Çöküş mü? Çıkış mı?
Cumhuriyet Gazetesi Yazarı Mustafa Balbay'ın bugünkü (27.03.2022)''Çöküş mü? Çıkış mı?'' başlıklı yazısı.
İnsanın en iyi ve en kötü davranış biçimi “alışmasıdır”. En zor koşullara bile “alışıp” ayakta durmak iyidir ama bu zor koşulları kabullenip “alışmak” kötüdür!
Alışmanın iyiye ve kötüye yorulabilecek felsefi anlatımı sonu gelmeyecek kadar uzundur.
Bir ülkede insanların giderek kötüleşen koşullara alışması kadar da insanlık dışı bir şey yoktur!
Yıllardır giderek kötüleşen koşullara alışmak bir yana alkış tutmak isteyenlerin de olması Türkiye’nin geleceği açısından dikkatle incelenmesi gereken bir durumdur.

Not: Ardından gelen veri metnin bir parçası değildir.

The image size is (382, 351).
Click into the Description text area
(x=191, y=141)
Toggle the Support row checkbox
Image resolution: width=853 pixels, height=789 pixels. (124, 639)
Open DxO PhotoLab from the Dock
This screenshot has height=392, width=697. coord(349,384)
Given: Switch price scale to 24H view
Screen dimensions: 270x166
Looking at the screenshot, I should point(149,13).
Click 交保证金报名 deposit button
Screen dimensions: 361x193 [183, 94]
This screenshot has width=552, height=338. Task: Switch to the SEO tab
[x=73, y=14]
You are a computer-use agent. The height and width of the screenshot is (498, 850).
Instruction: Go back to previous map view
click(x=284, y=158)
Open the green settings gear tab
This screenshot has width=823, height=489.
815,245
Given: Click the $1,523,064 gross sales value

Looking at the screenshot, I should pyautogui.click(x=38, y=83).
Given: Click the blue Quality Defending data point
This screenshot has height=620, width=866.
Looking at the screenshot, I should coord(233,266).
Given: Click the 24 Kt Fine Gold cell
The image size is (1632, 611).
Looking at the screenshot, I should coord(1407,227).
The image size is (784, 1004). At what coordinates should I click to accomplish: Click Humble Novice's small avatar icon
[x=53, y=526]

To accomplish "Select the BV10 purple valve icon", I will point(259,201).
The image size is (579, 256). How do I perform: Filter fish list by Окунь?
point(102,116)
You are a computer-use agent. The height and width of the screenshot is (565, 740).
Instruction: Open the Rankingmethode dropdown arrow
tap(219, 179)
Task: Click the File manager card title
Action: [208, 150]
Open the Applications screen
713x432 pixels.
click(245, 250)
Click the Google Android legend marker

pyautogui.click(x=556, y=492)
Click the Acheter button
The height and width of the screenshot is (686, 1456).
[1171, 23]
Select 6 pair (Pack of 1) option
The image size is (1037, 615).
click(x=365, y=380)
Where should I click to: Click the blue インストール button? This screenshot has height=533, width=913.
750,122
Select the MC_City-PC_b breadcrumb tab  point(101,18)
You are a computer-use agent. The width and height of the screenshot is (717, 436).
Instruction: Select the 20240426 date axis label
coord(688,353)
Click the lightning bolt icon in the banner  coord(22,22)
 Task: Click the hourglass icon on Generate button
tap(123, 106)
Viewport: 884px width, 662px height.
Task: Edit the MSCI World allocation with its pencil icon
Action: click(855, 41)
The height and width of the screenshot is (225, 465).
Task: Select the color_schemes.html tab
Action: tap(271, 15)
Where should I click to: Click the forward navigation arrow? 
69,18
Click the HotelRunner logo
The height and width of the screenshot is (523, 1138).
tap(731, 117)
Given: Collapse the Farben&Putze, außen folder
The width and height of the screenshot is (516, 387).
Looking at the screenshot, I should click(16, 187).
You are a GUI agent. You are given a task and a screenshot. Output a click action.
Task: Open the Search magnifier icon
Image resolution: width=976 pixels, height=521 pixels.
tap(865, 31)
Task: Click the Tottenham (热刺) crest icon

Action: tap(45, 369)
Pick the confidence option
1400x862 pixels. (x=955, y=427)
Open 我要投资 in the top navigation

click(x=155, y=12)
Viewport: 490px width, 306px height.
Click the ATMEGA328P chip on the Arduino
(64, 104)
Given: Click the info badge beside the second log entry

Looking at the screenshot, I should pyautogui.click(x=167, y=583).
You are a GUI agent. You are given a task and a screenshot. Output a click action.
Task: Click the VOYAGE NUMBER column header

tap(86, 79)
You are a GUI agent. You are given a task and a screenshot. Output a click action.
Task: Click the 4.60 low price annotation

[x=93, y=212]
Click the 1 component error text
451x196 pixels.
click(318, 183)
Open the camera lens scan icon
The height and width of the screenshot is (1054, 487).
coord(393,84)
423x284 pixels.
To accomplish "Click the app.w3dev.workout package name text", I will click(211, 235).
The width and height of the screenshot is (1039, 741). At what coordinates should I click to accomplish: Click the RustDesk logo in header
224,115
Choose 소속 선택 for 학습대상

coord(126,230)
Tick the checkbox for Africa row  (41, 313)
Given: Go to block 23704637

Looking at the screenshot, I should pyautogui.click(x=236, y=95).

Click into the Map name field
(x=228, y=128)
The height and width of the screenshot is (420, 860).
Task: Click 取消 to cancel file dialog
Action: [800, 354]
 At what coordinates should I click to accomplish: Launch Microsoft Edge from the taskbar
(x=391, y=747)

Geçen yıllarda çok sık ılık sudaki kurbağa örneği verilirdi. Suyun sıcaklığının giderek artmasından haz alan kurbağanın, kaynar suda yanmak üzere olduğunu anladığı an zıplayıp kurtulma gücünü yitirmiş olması vurgulanır sorulurdu:
- Şimdi suyun sıcaklığı kaç derece?
İktidarın her şeyi berbat ettiğini kabul edip şuna sığınması büyük bir tehlikenin habercisi:
Düzeltirsem yine ben düzeltirim!
Bunun altında 7 Haziran 2015 ile 1 Kasım 2015 arasını anımsatan süreçten başlayarak her şey var.
Geçmiş iktidarlar için kullanılan bir tanım vardı:
Dönem zenginleri yarattı!
AKP bunun tersini yapıyor, yeni ve büyük bir kesim yaratıyor:
Dönem fakirleri!
3Y’yi kaldırmak için geliyoruz, dediler; yoksulluk, yolsuzluk, yasaklar!
Yasakların adı kararname oldu.
Yolsuzluklar yasa kapsamına alındı.
Yoksulluk da tüm tabana yayıldı.
Orta sınıfın giderek fakirleşmesi, yoksulluk tabanının da genişlemesini beraberinde getiriyor.
Yoksulların iki davranış biçimi olur:
1- Bu durumu kabul etmeyip mücadeleye girişmek.
2- Daha beteri olabilir deyip, kabuğuna çekilmek, kabullenmek.
İkinci grup sadece ekonomi değil, demokrasi açısından da çok tehlikelidir. Giderek fakirleştikleri halde, daha beterinden korkarlar.
İşte iktidar en büyük toplumsal kesim haline getirdiği yeni yoksulları bu ikinci grup olarak hazırlıyor.